* DATA LISTING:

⟨

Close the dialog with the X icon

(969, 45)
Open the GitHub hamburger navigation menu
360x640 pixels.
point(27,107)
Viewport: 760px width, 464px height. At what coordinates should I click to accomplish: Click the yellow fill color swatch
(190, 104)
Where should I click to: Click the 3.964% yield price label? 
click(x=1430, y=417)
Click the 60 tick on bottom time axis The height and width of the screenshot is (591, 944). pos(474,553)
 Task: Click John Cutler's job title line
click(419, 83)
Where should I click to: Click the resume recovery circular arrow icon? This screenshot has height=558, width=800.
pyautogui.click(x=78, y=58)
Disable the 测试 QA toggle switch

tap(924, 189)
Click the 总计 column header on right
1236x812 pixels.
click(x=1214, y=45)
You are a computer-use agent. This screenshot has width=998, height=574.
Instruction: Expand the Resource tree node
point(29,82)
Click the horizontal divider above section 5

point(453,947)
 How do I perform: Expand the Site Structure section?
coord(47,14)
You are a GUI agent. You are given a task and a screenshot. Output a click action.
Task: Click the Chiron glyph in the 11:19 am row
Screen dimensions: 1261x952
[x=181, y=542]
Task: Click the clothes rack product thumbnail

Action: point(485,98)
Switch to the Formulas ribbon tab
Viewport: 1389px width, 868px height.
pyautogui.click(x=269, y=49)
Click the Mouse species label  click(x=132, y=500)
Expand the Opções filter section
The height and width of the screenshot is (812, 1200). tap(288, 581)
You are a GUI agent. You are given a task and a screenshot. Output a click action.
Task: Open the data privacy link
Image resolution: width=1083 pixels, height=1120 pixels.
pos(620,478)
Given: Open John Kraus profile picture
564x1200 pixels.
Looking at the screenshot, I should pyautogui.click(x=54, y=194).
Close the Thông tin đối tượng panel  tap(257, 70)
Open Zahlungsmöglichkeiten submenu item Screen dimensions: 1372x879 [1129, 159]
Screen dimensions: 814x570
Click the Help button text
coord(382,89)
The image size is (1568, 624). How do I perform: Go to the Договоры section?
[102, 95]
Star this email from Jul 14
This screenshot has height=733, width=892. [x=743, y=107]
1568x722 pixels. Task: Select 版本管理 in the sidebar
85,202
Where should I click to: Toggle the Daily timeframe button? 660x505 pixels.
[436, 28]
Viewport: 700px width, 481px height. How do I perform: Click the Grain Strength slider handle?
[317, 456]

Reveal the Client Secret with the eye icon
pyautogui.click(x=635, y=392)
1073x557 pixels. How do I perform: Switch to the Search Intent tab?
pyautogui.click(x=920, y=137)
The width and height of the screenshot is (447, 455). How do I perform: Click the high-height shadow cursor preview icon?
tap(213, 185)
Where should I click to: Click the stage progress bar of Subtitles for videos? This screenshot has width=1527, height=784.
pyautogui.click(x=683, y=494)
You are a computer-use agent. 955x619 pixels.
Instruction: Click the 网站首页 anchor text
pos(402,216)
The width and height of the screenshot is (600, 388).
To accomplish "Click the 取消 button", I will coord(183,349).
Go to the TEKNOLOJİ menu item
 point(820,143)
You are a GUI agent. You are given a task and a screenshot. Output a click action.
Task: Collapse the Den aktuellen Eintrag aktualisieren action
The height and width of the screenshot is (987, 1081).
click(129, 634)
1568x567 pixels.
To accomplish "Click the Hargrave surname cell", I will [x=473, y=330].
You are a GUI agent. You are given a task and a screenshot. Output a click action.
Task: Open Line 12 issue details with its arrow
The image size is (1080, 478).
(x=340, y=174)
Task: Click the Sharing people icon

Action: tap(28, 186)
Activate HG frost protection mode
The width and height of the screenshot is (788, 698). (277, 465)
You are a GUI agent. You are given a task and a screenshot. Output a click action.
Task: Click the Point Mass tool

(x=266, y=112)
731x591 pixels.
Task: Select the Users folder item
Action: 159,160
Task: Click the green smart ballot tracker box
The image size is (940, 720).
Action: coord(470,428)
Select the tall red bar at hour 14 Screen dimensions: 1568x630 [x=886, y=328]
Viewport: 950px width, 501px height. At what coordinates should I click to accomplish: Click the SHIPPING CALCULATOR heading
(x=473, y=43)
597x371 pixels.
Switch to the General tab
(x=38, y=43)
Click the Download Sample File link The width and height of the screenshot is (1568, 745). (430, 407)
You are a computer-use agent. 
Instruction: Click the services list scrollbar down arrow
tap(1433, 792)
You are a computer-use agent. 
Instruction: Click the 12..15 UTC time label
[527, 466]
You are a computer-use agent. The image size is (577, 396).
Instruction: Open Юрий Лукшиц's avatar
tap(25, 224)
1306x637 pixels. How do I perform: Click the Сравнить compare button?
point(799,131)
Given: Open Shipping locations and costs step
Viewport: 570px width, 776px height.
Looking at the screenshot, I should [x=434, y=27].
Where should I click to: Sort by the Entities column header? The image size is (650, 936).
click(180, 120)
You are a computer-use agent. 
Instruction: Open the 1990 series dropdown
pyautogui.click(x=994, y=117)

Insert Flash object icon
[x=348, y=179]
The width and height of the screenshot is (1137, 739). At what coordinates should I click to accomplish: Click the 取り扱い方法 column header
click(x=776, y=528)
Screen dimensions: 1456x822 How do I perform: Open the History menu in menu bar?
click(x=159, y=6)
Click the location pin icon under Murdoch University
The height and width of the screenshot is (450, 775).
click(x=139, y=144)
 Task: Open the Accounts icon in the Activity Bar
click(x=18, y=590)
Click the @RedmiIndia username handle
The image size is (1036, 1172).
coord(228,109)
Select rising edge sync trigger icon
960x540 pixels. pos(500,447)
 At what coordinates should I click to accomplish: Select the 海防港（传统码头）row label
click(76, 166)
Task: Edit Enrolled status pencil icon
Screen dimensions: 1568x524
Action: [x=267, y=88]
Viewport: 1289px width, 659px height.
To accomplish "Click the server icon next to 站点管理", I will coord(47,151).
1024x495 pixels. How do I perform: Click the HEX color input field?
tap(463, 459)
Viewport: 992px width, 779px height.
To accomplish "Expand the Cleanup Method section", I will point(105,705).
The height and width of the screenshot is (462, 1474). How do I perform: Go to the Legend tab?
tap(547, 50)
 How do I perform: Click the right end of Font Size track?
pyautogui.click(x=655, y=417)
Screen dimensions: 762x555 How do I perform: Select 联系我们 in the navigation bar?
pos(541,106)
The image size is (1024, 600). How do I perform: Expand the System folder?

⟩

* ACTION ITEM:
If a line of the records above holds the word "will", show it.

* RESPONSE TO THE TASK:
To accomplish "Click the 取消 button", I will coord(183,349).
To accomplish "Click the Hargrave surname cell", I will [x=473, y=330].
To accomplish "Click the server icon next to 站点管理", I will coord(47,151).
To accomplish "Expand the Cleanup Method section", I will point(105,705).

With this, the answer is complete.